- This phase incorporates BLS (long, fast sets) to reprocess the accessed target memory to an adaptive resolution
- Associated memory networks/channels of association may be activated during processing
- Links to material, both adaptive and maladaptive, is spontaneous
- Clears “the mud off of the windshield” so the client has the ability to access the inaccessible positive memory networks
- The body’s innate healing ability (AIP) reprocesses the memory to an adaptive resolution
• Useful material is integrated in the form of adaptive learning while non-adaptive dysfunctional material is processed and discarded
- Majority of processing time is spent in Phase Four
• Processing may access memory channels of association
• Elements of the memory (sensory, emotions, body sensations, beliefs)
• People, places, situations, anniversaries, etc.
• Memories and associations may bounce among past, present and future
- The protocol shouldn’t override therapeutic empathic connectedness with client
• Calm, non-intrusive, energetically supportive presence
• Provides sense of safety and security for client to allow them to go where they otherwise might not
Initiate Phase 4 Processing
- Bring up the picture (or worst part) and the words [repeat the NC], notice what you’re feeling in your body and follow the back-and-forth.
Bilateral Stimulation (BLS)
- Speed and length of reprocessing set
• Begin with 15-30 seconds sets that are as fast as the client can track / follow / tolerate
• Faster speeds seem to activate the memory networks more efficiently, taking the client
“deeper” into the memory network
• For more poorly resourced clients, shorter, slower sets are suggested to avoid over-accessing
• For clients who seem to be less activated, longer, faster sets are suggested
Changes Indicating Reprocessing
- Target specific
- Sensory elements (image, sound, smell, taste, touch)
- Beliefs – insights that are incremental or rapid flip
- Emotions – seem appropriate for the experience being processed at the time
- Physical sensations
- Somatic release of physiological manifestations stored at the time of the incident
- The Body Keeps the Score – Bessel van der Kolk
- Physical “activity” you witness while the client is processing
• Breathing
• Eye flutters and movements
• Skin coloration
• Body shifts and non-verbal cues
- Memory Network – Channels of Association
- Based on sensory elements of the memory, thoughts, emotions, and body sensations
- People
- Places
- Things and situations
- Physical feelings
- Anniversaries, etc.
- The brain and body know best, whatever comes up, is what needs to come up
• Don’t judge, be curious
• Trust the process
Range of Processing Interventions to Maintain Affective Window of Tolerance
Normal Range
- The client is able to maintain focus / dual attention
- “One foot in the past and one foot in the present”
- Client demonstrates normal range of emotion congruent with the target
- Client is able to tolerate the intensity of the emotion that is surfacing
- Intense emotion is acceptable, appropriate, and encouraged
- You may use short, previously agreed upon affirming words or phrases to support and ground the client during the processing; only when necessary
- Make sure it’s about the client’s needs and not the needs of the clinician
- Be aware that certain phrases or words may be triggering / activating for some clients and not for others – e.g., That’s it or Good or Good job
- At the end of the set: What do you get? or What do you notice? or What comes up?
- Non-directive question allows the client to report whatever is being processed, in whatever manner it is being processed, without interfering with the client’s natural processing (whole brain access / processing)

• **GIVEN ENTRIES**
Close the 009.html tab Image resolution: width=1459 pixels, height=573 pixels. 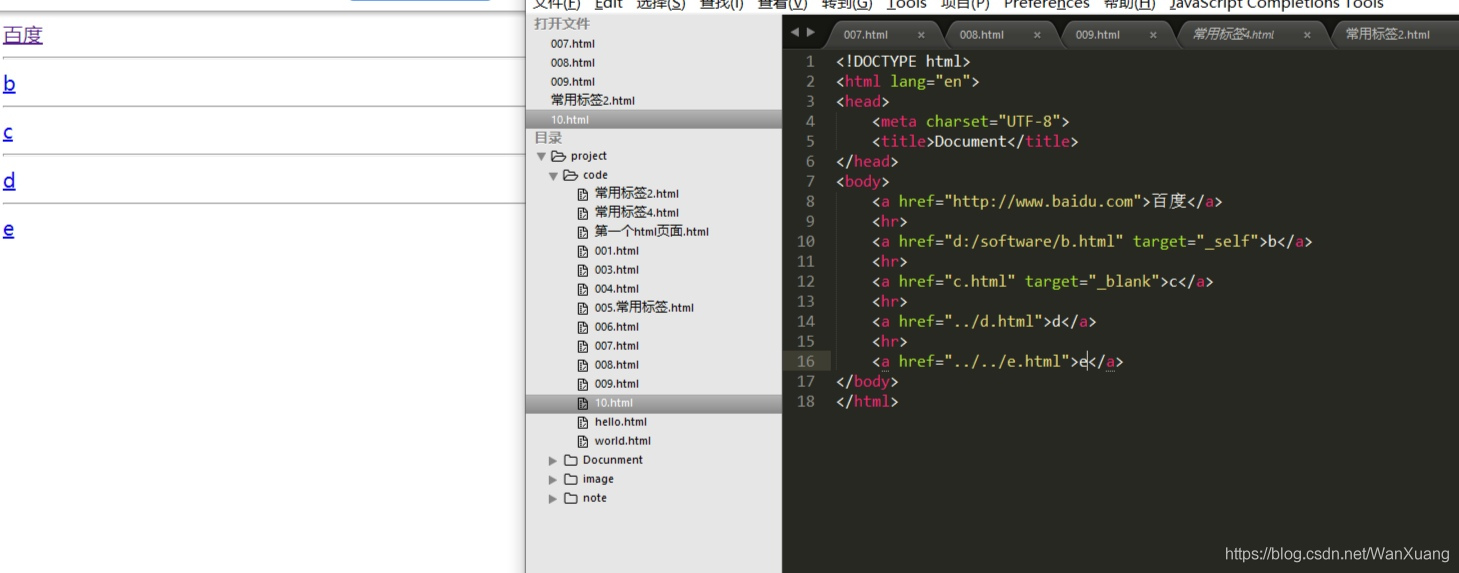pyautogui.click(x=1153, y=35)
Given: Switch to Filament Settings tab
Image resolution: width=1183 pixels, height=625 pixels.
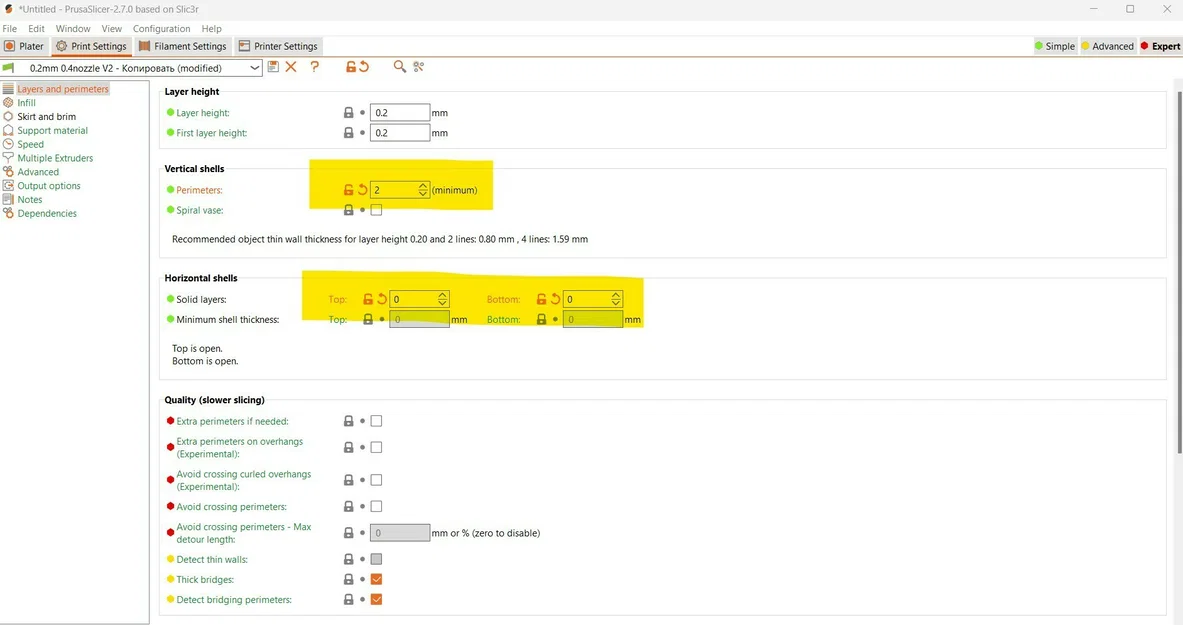Looking at the screenshot, I should pyautogui.click(x=183, y=46).
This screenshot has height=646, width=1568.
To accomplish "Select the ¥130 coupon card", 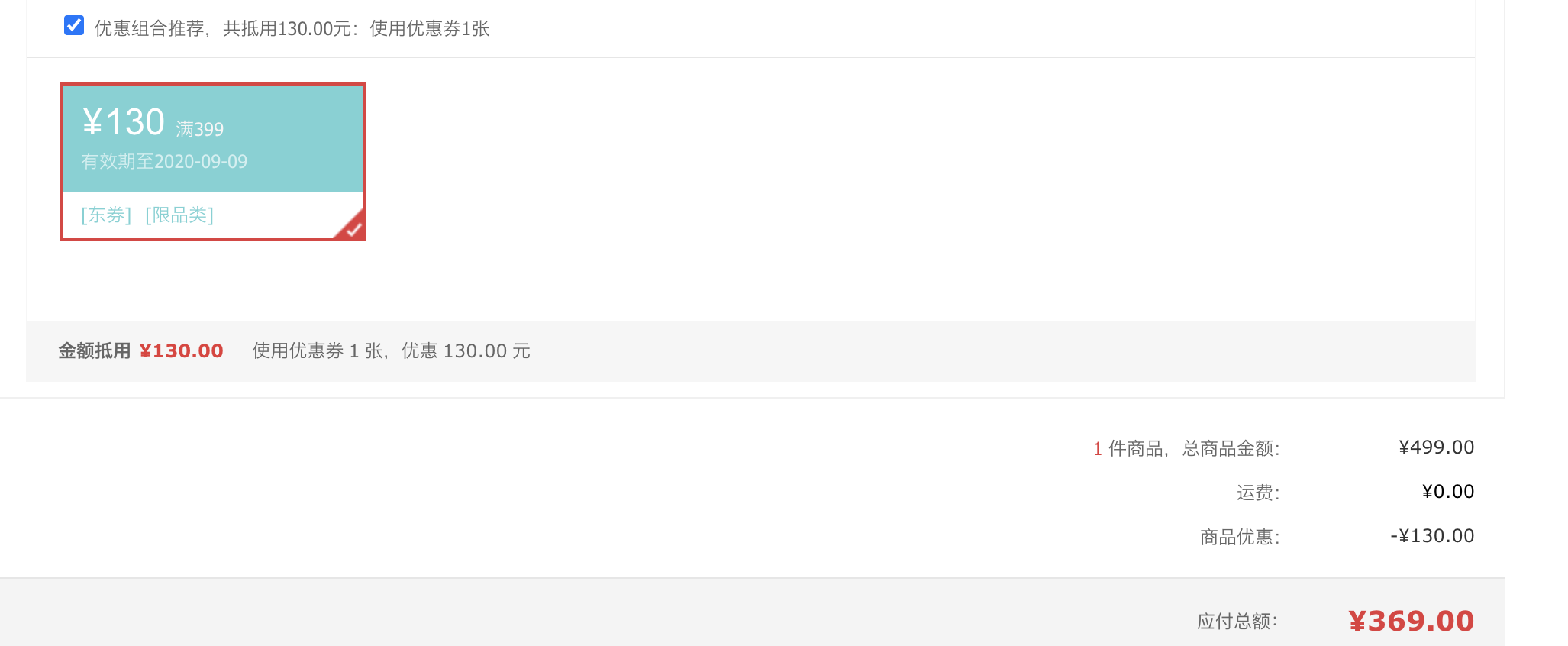I will point(213,162).
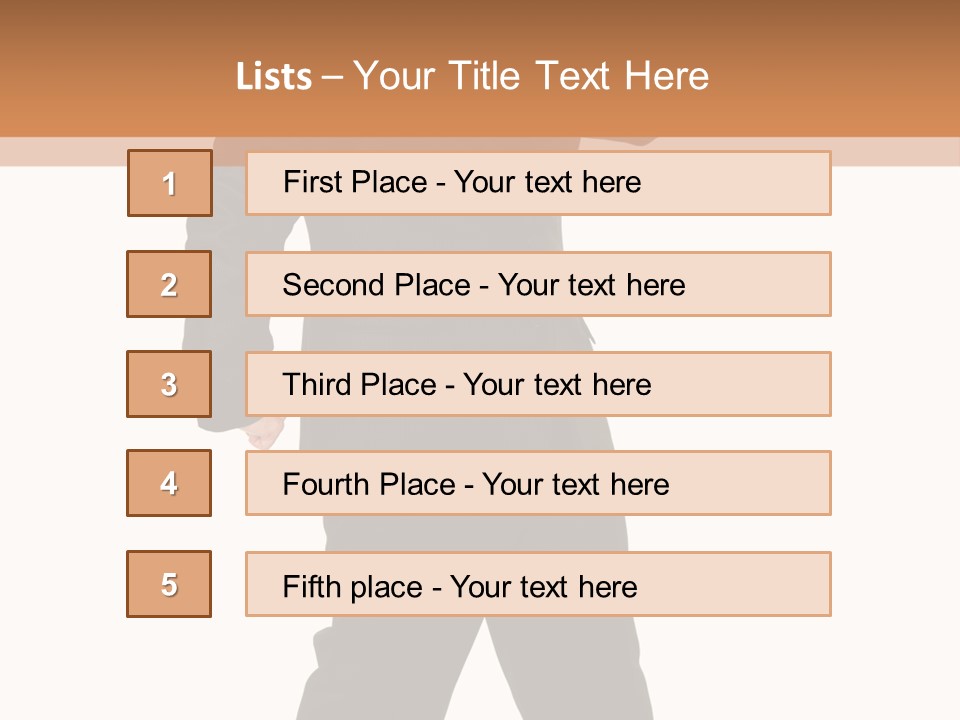Click the number 3 list marker

[169, 384]
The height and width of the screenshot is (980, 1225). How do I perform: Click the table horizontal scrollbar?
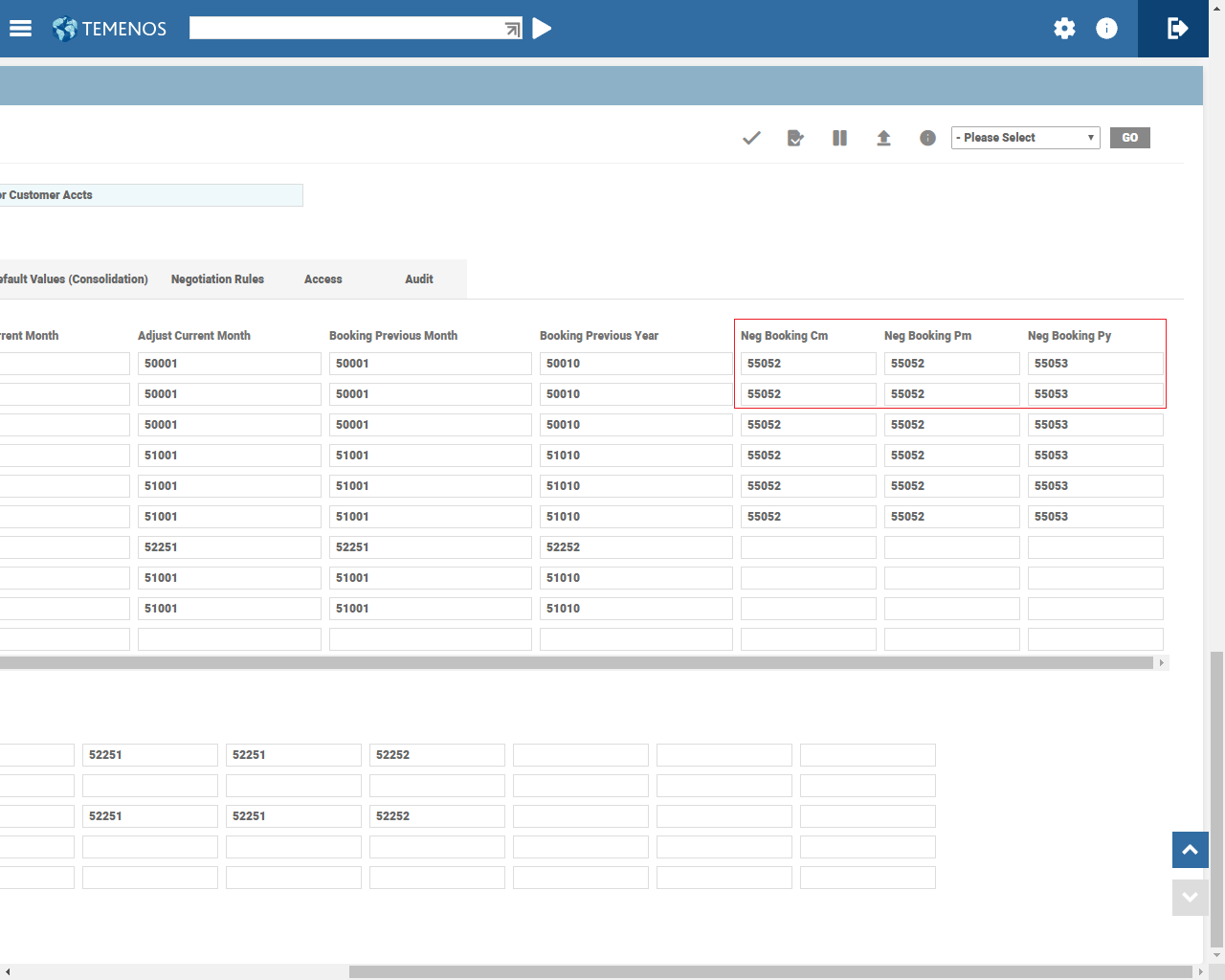coord(574,662)
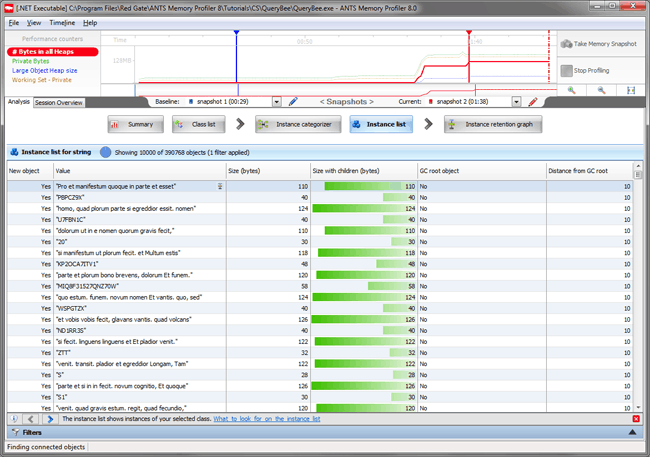Image resolution: width=650 pixels, height=457 pixels.
Task: Click the Take Memory Snapshot camera icon
Action: 567,45
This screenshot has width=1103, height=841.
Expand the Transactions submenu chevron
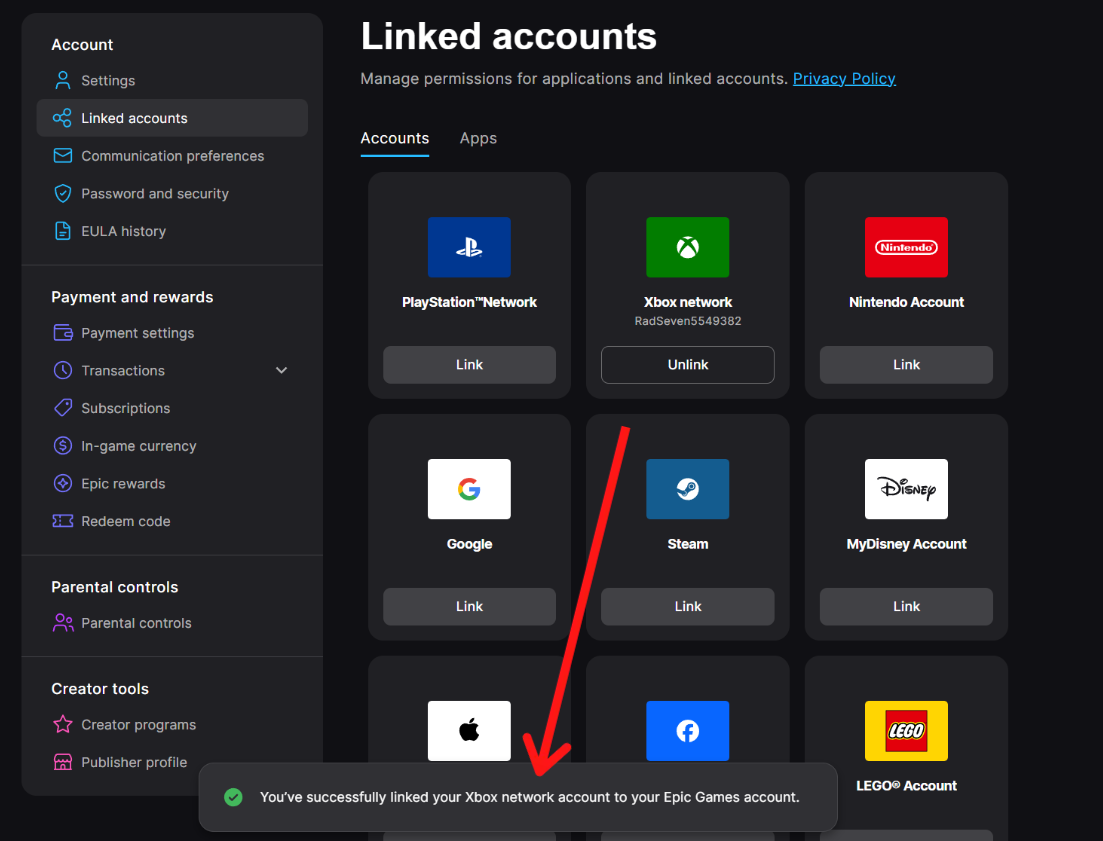pyautogui.click(x=281, y=371)

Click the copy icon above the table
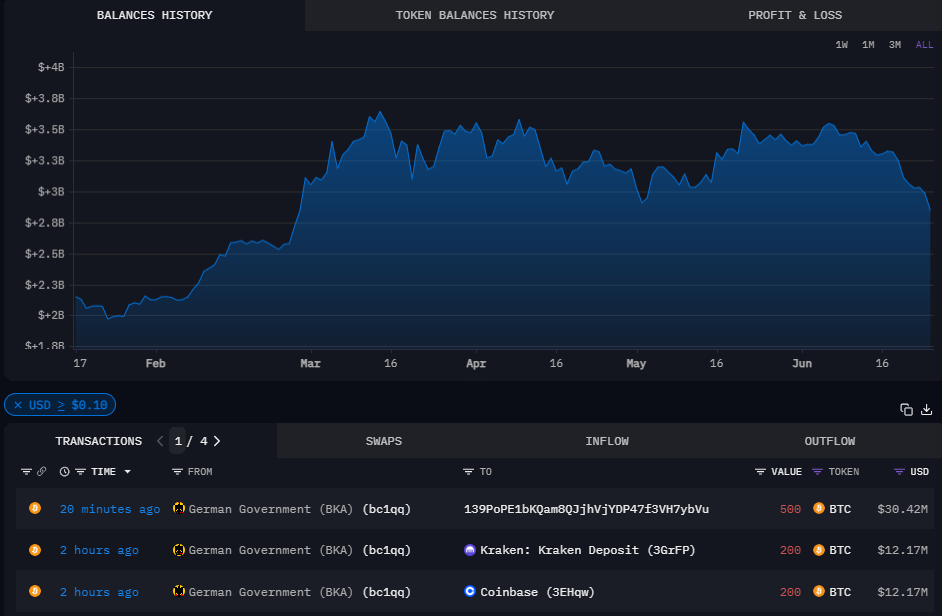click(906, 409)
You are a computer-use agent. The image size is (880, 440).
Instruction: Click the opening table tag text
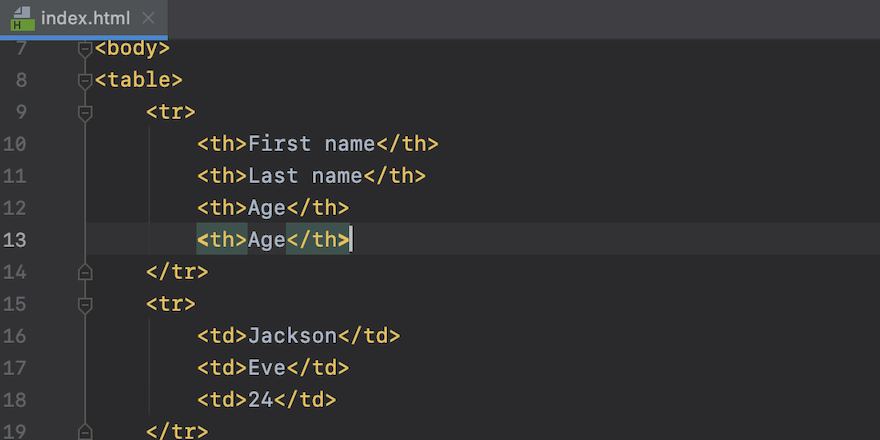pyautogui.click(x=139, y=80)
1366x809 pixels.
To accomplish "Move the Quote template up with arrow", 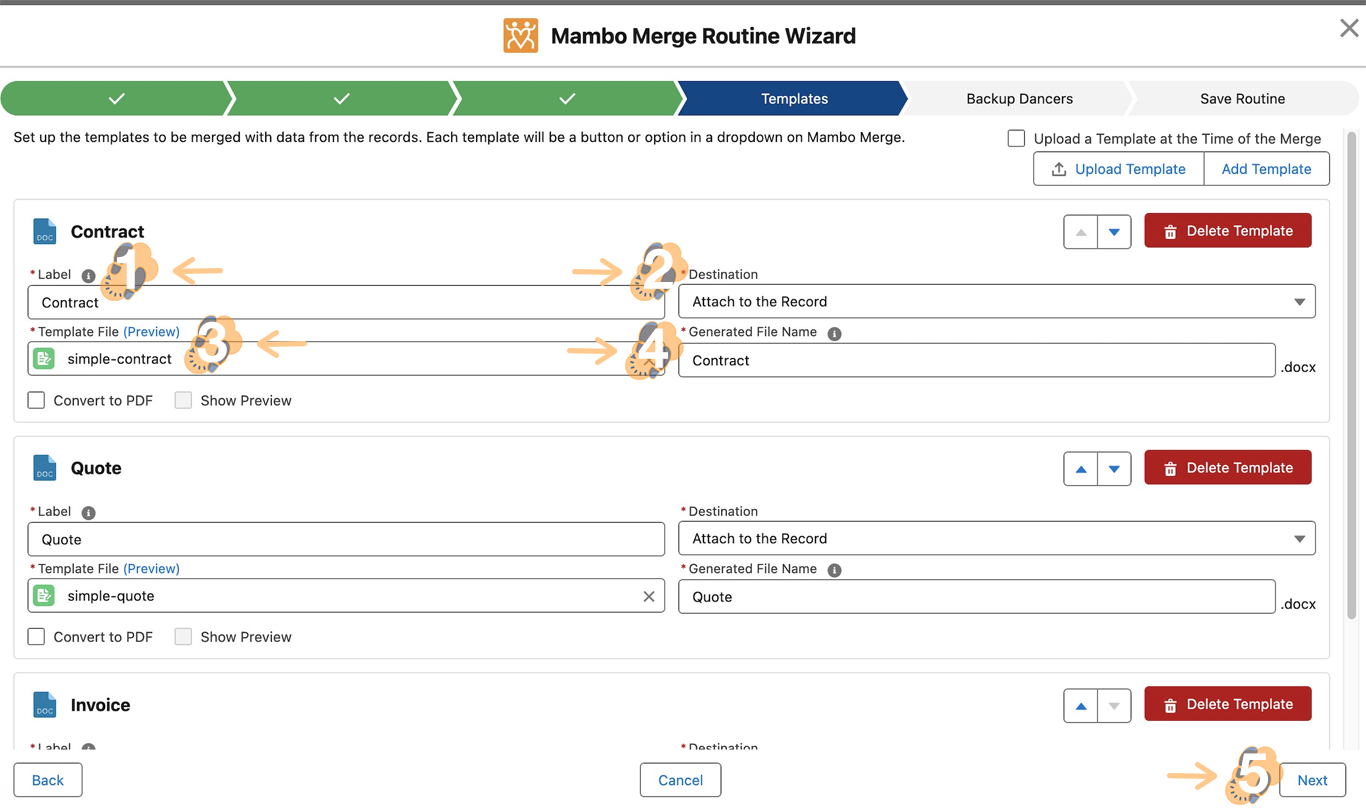I will (1080, 469).
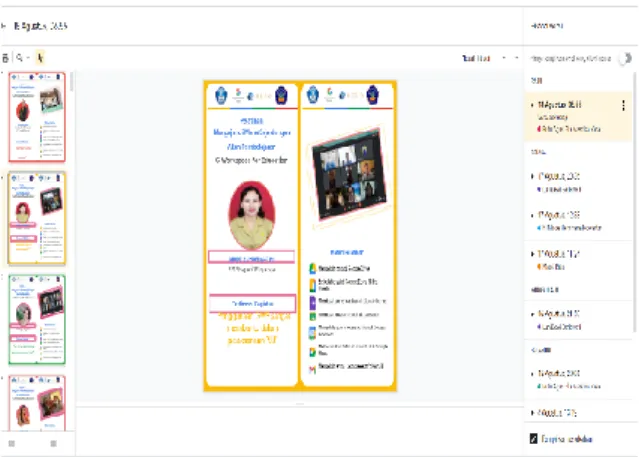Click the bottom-left filmstrip view icon
Screen dimensions: 639x457
[12, 444]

• **PROBLEMS TO SOLVE**
- a) From the Phase 4 processing notes, extract the stretch from "- Non-directive question" through "access / processing)".
- b) Answer these questions from the Phase 4 processing notes:
(i) In which phase is the majority of processing time spent?
(ii) How long should reprocessing sets be at the start?
(iii) What title is listed under somatic release of physiological manifestations?
The items have no connection to the Phase 4 processing notes.

• **REPLIES**
- a)
- Non-directive question allows the client to report whatever is being processed, in whatever manner it is being processed, without interfering with the client’s natural processing (whole brain access / processing)

- b)
(i) Phase Four
(ii) 15–30 seconds
(iii) The Body Keeps the Score